The role of bio-inspired ZnO nanoparticles in the modification of MIL101(Cr) properties for visible light degradation of phenanthrene

Abstract

MIL-101(Cr) metal-organic frameworks and novel zinc oxide-MIL101(Cr) metal organic frameworks (ZnO-MIL101(Cr)) were prepared by hydrothermal technique at 160 °C and 220 °C for photodegradation of phenanthrene (PHE) in visible light. X-ray diffraction (XRD) analysis indicated a reduction in crystallite sizes of ZnO-MIL101(Cr) when compared to MIL101(Cr). However, incorporation of zinc oxide (ZnO) did not disrupt the MIL101(Cr) structure. ZnO-MIL101(Cr) exhibited high BET surface area (>1000 m2/g) when compared to MIL-101(Cr).

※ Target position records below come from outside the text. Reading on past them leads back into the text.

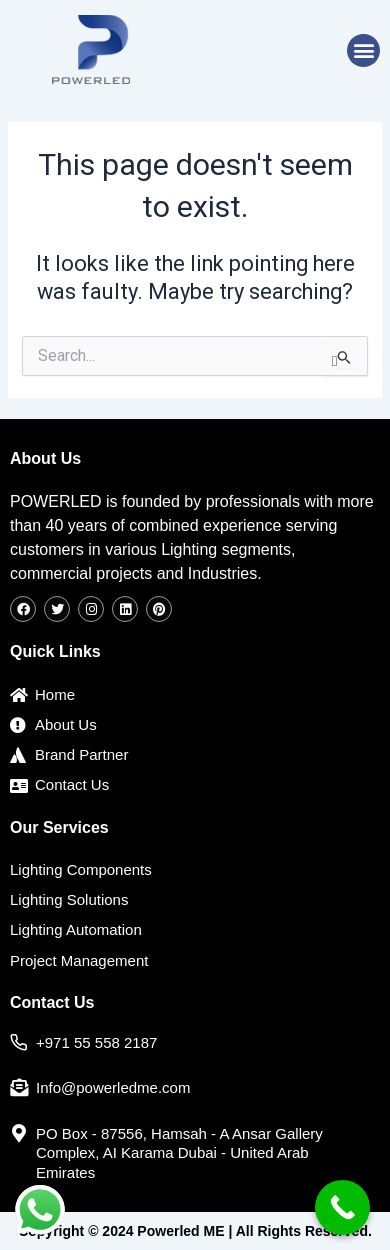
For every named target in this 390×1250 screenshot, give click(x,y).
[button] (363, 50)
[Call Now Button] (342, 1207)
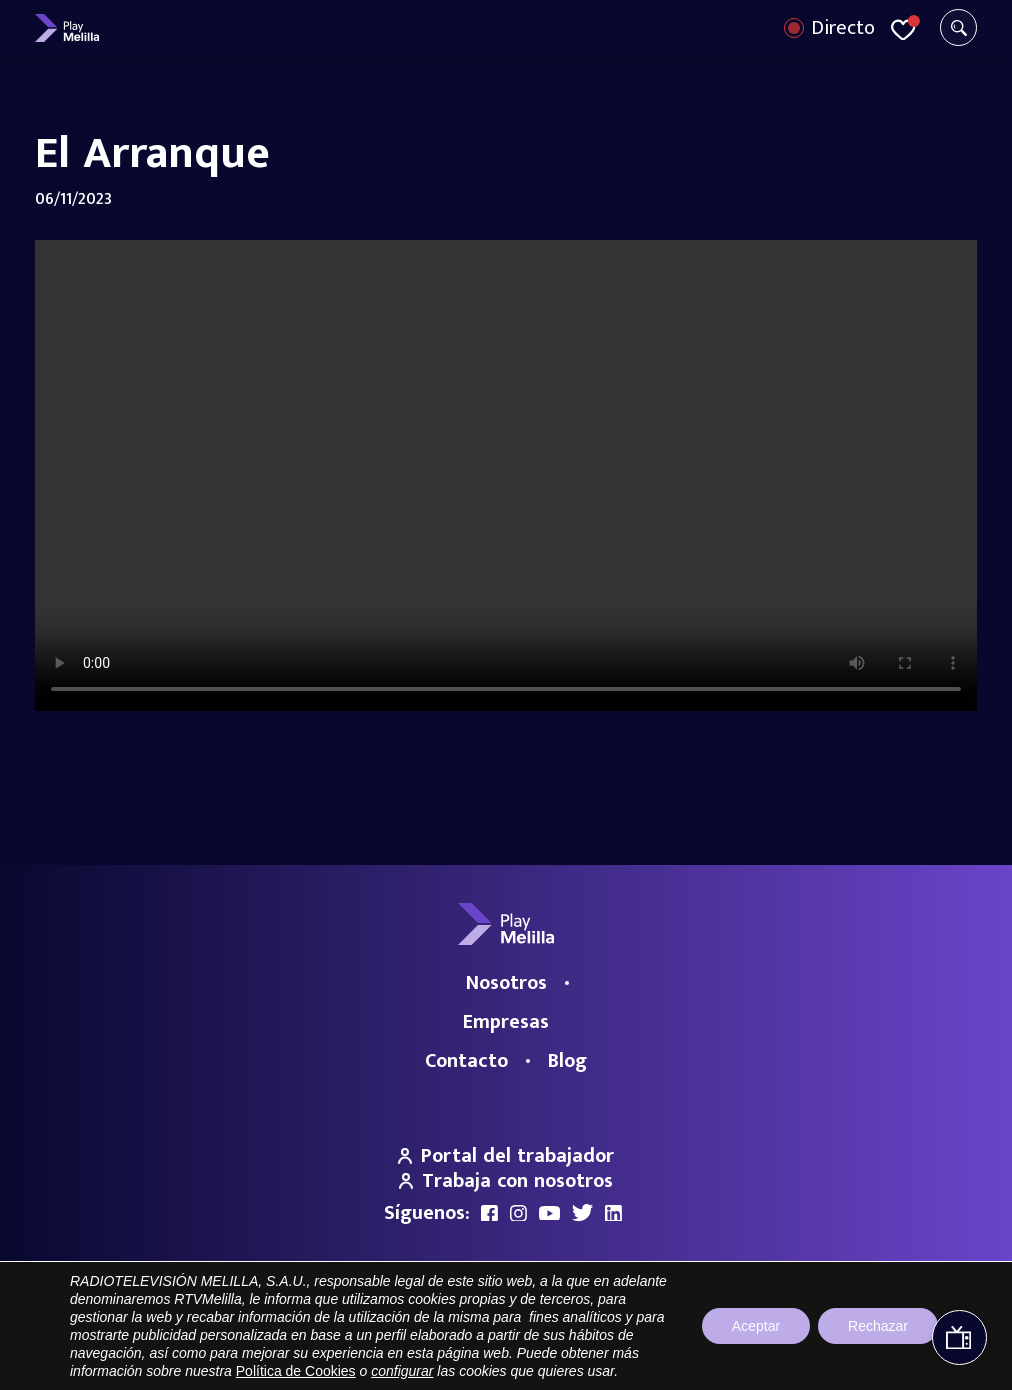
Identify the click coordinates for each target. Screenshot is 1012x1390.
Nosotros (506, 983)
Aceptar (756, 1326)
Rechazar (878, 1326)
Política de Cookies (296, 1371)
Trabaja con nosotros (506, 1181)
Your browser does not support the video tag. (506, 475)
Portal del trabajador (506, 1156)
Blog (567, 1061)
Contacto (466, 1061)
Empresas (506, 1022)
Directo (843, 28)
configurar (402, 1371)
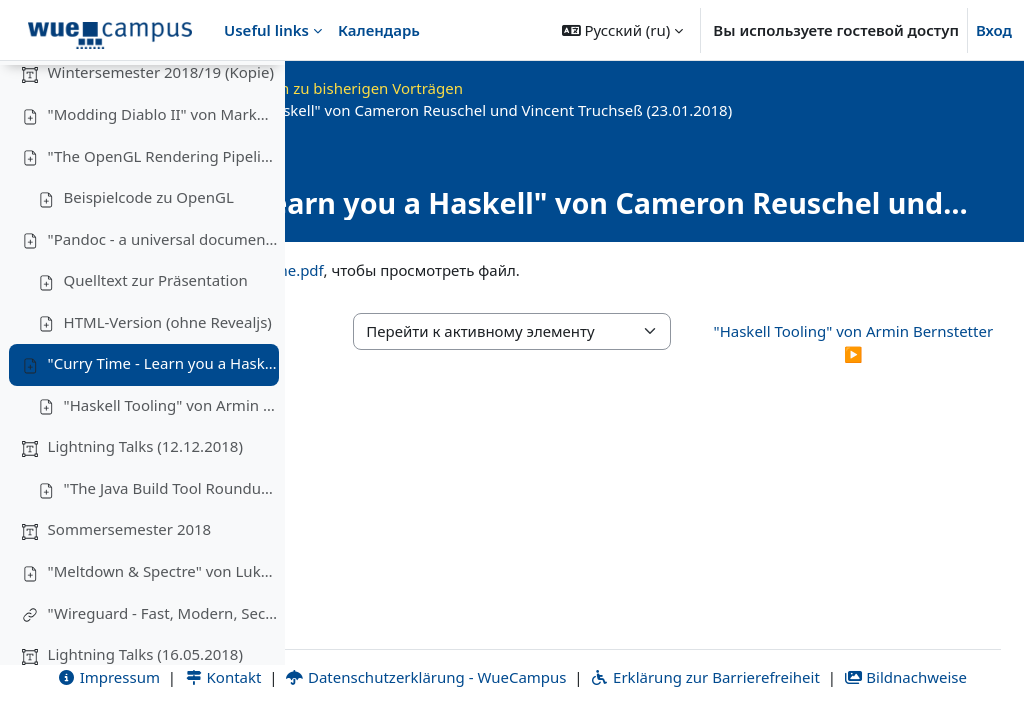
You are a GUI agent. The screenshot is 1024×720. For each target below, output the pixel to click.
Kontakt (495, 654)
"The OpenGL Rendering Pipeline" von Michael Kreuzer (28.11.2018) (163, 211)
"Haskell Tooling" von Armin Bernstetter (171, 460)
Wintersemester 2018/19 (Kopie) (161, 128)
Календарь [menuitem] (379, 30)
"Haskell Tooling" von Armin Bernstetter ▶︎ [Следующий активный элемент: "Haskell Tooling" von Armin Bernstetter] (900, 365)
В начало (378, 88)
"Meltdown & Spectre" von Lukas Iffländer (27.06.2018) (163, 627)
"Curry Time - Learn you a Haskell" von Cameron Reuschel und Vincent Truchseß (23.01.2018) (163, 419)
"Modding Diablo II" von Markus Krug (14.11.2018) (163, 170)
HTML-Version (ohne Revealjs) (168, 377)
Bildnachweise (720, 677)
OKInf (452, 88)
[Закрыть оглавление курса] (21, 90)
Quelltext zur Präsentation (156, 336)
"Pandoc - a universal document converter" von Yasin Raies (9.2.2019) (163, 294)
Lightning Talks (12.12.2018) (145, 502)
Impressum (380, 654)
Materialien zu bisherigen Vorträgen (621, 88)
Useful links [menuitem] (266, 30)
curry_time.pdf (557, 292)
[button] (623, 30)
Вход (994, 30)
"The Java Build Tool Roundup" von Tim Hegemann (171, 543)
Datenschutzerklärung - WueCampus (697, 654)
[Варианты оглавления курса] (261, 90)
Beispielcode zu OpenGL (149, 253)
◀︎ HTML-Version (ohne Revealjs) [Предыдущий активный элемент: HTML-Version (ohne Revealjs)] (408, 365)
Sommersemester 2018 (130, 585)
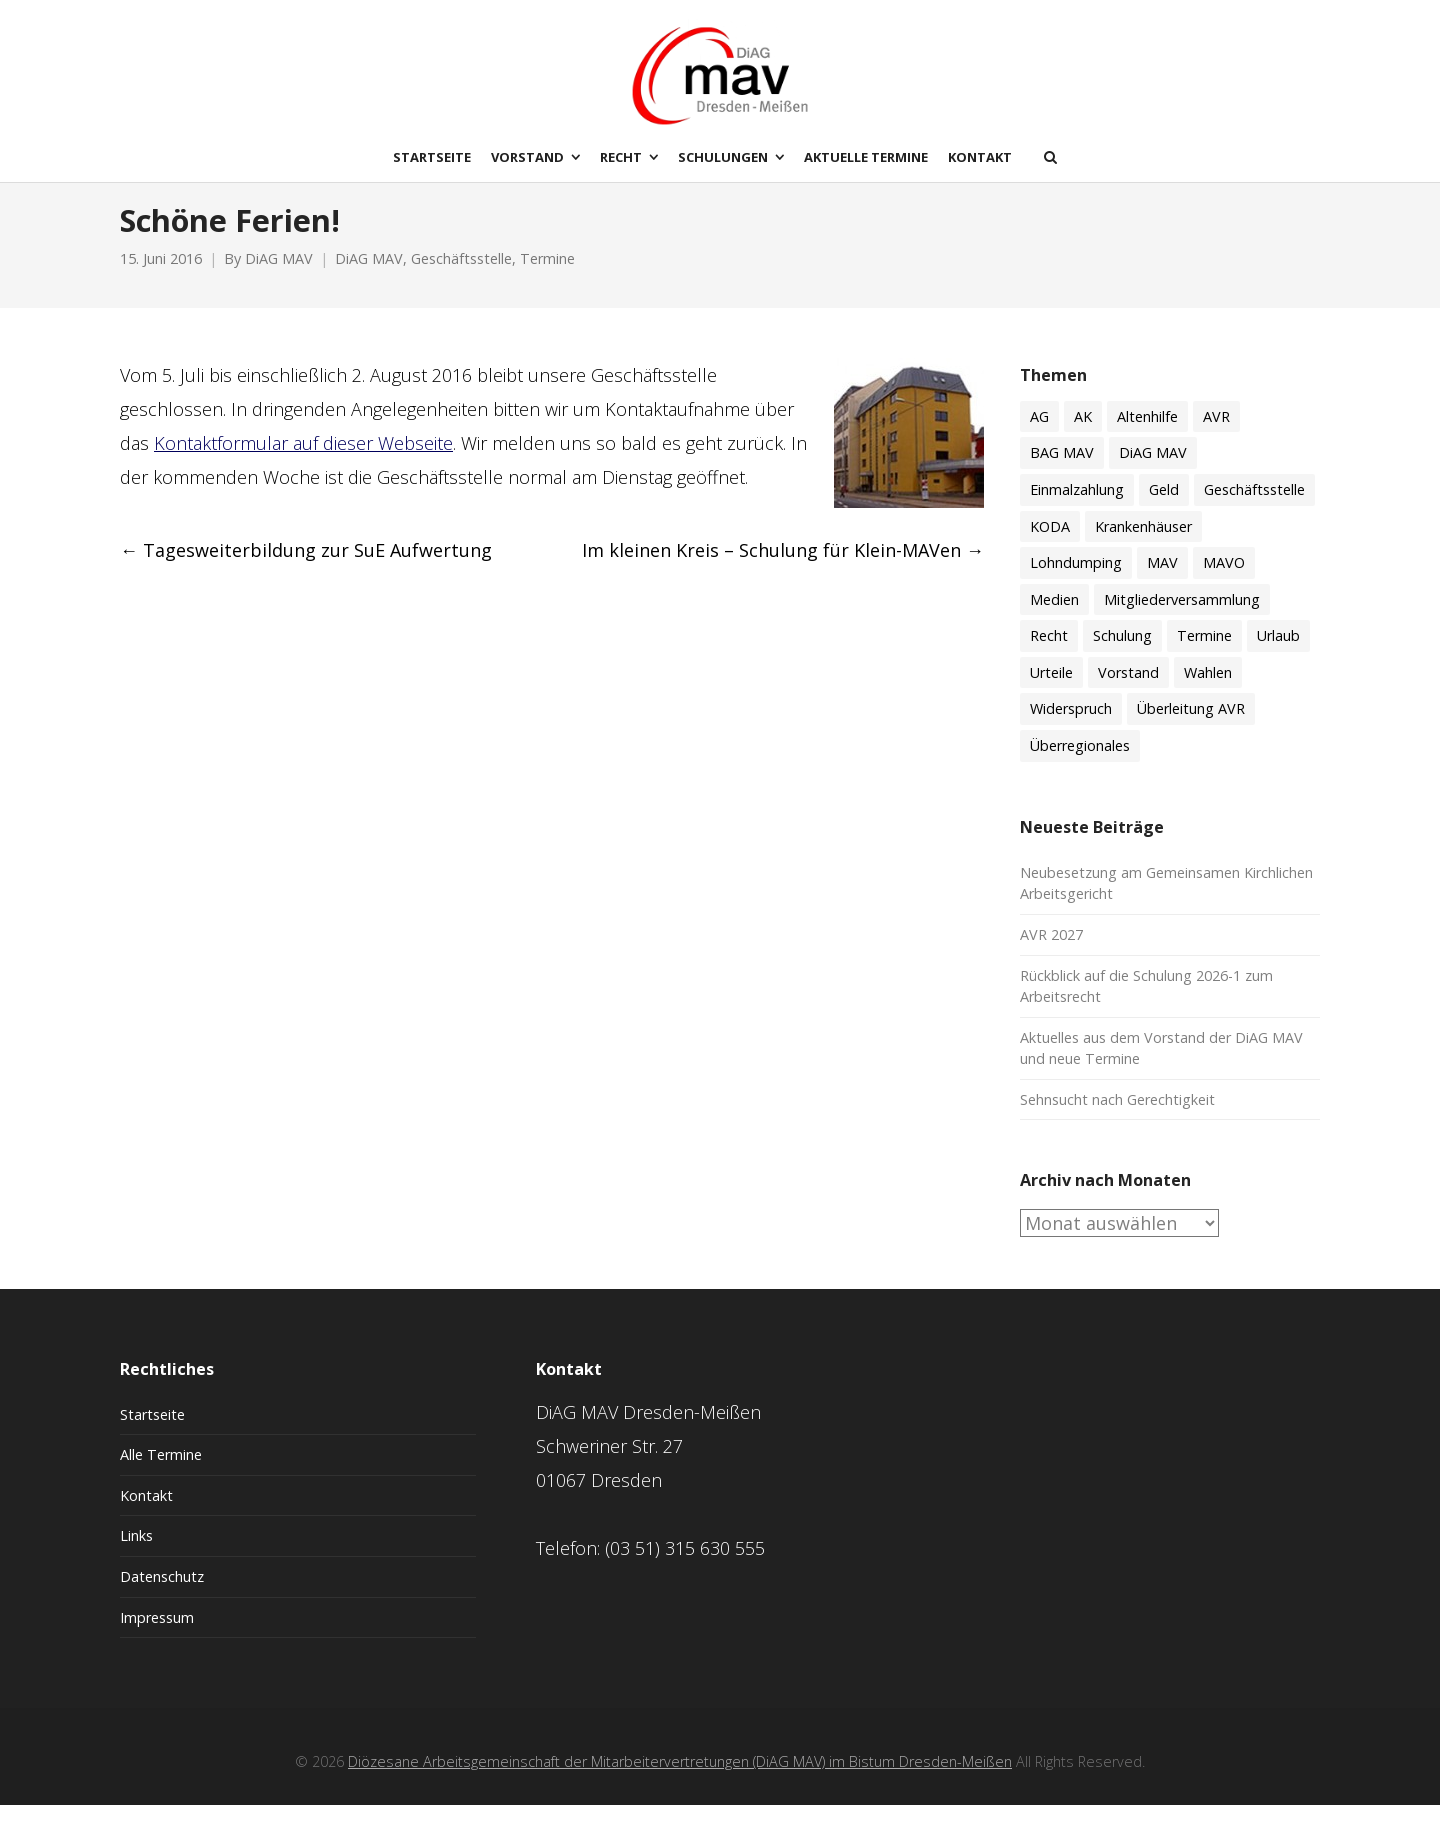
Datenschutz (162, 1597)
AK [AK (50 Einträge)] (1083, 437)
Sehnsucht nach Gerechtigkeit (1117, 1120)
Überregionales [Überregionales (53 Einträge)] (1080, 766)
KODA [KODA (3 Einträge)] (1050, 547)
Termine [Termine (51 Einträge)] (1204, 656)
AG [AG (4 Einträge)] (1039, 437)
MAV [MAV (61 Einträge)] (1162, 583)
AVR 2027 (1051, 955)
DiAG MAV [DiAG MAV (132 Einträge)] (1153, 474)
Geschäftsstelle (461, 280)
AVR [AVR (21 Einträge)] (1216, 437)
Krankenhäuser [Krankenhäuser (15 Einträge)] (1143, 547)
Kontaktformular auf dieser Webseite (303, 464)
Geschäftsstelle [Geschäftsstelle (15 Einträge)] (1254, 510)
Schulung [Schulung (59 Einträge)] (1122, 656)
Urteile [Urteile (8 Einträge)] (1051, 693)
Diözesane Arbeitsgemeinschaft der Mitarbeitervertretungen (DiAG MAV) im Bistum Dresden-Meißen (680, 1782)
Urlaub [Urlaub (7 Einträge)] (1278, 656)
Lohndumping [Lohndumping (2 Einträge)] (1076, 583)
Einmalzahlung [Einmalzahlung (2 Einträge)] (1077, 510)
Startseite (152, 1435)
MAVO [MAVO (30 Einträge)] (1224, 583)
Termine (547, 280)
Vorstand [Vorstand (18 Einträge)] (1128, 693)
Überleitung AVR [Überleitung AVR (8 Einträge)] (1191, 730)
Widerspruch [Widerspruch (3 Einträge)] (1071, 730)
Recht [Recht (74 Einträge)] (1049, 656)
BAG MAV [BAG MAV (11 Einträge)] (1062, 474)
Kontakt (146, 1516)
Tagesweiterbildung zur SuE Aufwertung (306, 572)
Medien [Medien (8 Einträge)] (1054, 620)
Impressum (157, 1638)
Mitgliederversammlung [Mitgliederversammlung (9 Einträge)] (1182, 620)
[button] (44, 1783)
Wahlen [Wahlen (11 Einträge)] (1208, 693)
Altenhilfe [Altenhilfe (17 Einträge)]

These composites have lower bandgaps of ∼3.20 eV, than MIL-101(Cr) (3.5 eV). Optical studies reveal that incorporation of ZnO into MIL101(Cr) delays recombination of electron-hole pairs. These factors lead to ZnO-MIL101(Cr) having similar PHE degradation (98%), however within a shorter time when compared to MIL101(Cr). Catalysts followed the pseudo first-order kinetic model with ZnO-MIL101@220 °C having a rate constant of 2.83 × 10−2 min−1. This is 2.3× and 1.1× higher than ZnO and the respective MIL101(Cr), correspondingly. Scavenging tests reveal that the hydroxyl radical (•OH) is the primary reactive species for PHE degradation. A degradation mechanism is proposed based on this finding.